St. Leon-Rot/BAB 6: Mit Lachgas am Steuer – 20-Jährige in Schlangenlinien unterwegs
Unsichere Fahrweise auf A 5 und A 6: Polizeistreife beobachtet riskante Manöver – im Fahrzeug werden Lachgas-Kartuschen und Ballons entdeckt.
Am Donnerstag (13. Februar 2026) gegen 12 Uhr fiel einer Streife der Autobahnpolizei Walldorf auf der A 5 ein Mercedes mit auffälliger Fahrweise auf. Nach Angaben der Polizei bremste die 20-jährige Fahrerin mehrfach ohne erkennbaren Grund stark ab und konnte ihre Spur nicht sicher halten.
Beim Wechsel auf die A 6 in Richtung Mannheim verschärfte sich die Situation: Die Beamtinnen und Beamten beobachteten, wie die Frau während der Fahrt aus einem schwarzen Luftballon inhalierte.

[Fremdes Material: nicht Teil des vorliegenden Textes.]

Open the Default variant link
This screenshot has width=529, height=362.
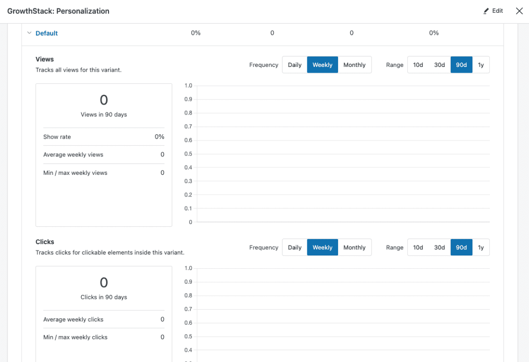(47, 33)
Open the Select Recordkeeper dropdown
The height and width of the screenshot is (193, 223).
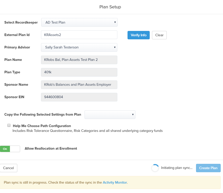tap(79, 22)
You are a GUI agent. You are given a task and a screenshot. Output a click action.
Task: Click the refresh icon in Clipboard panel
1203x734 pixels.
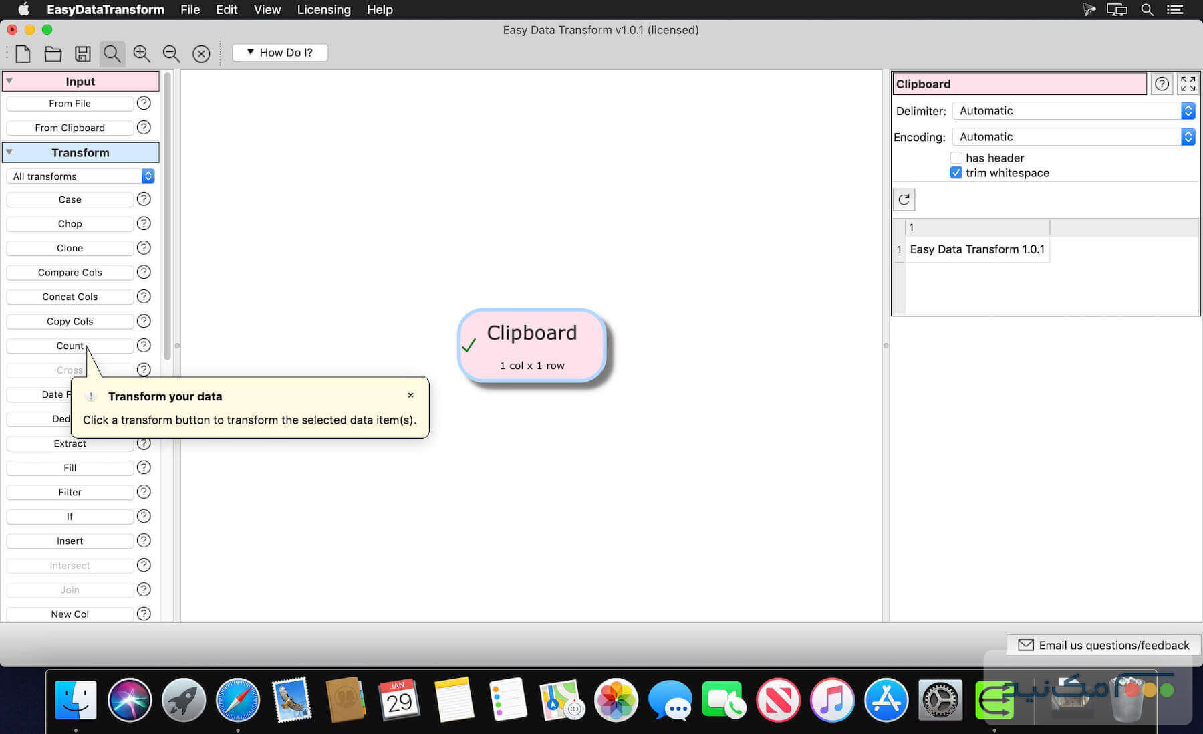click(x=904, y=199)
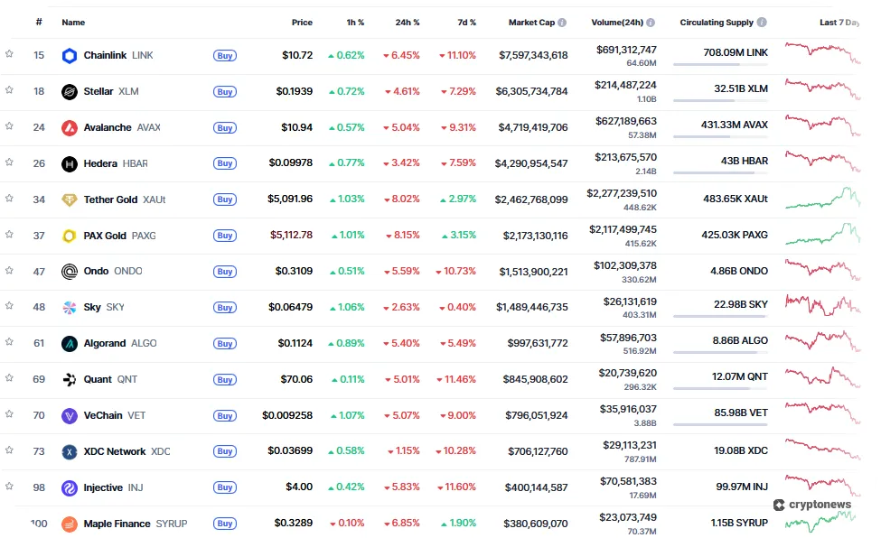Sort the table by Price column
Screen dimensions: 881x538
[x=302, y=22]
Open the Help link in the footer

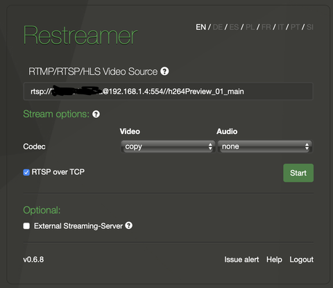274,260
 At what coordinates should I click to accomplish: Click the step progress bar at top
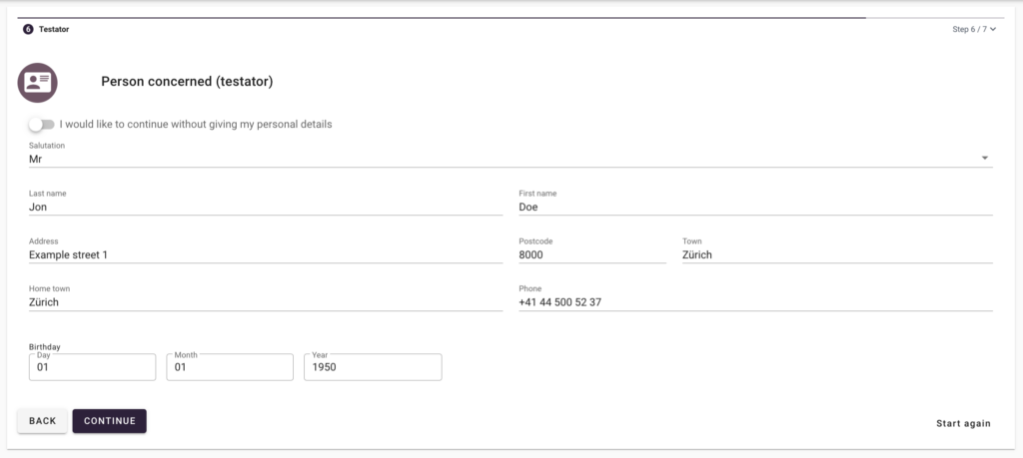click(440, 18)
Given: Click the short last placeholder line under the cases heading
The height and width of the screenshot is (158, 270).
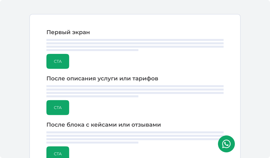Looking at the screenshot, I should coord(92,142).
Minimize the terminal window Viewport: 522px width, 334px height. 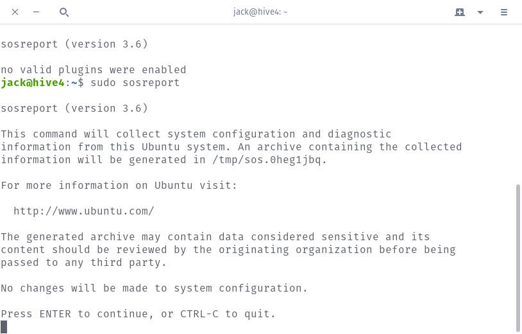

Kurz darauf fuhr sie in Schlangenlinien, überquerte Fahrbahnbegrenzungen und reduzierte ohne Anlass ihre Geschwindigkeit auf etwa 70 km/h.
Bei der anschließenden Kontrolle fanden die Einsatzkräfte insgesamt sieben Lachgas-Kartuschen sowie mehrere schwarze Ballons im Fahrzeug. Nach derzeitigem Kenntnisstand hatte die 20-Jährige das Gas während der Fahrt konsumiert, was offenbar unmittelbare Auswirkungen auf ihre Fahrtüchtigkeit hatte.
Wegen der augenscheinlichen Fahruntüchtigkeit durfte sie ihre Fahrt nicht fortsetzen. Die Beifahrerin übernahm das Steuer. Gegen die 20-Jährige wird nun wegen des Verdachts der Teilnahme am Straßenverkehr unter dem Einfluss berauschender Mittel ermittelt. Auch die zuständige Fahrerlaubnisbehörde wurde informiert.
Gefährlicher Trend im Straßenverkehr
Die Polizei weist darauf hin, dass Lachgas insbesondere bei Jugendlichen und jungen Erwachsenen als Partydroge verbreitet ist. Der euphorisierende Effekt setzt schnell ein, hält jedoch nur kurz an. Motorische und kognitive Einschränkungen können jedoch deutlich länger bestehen bleiben – mit erheblichen Risiken für die Verkehrssicherheit.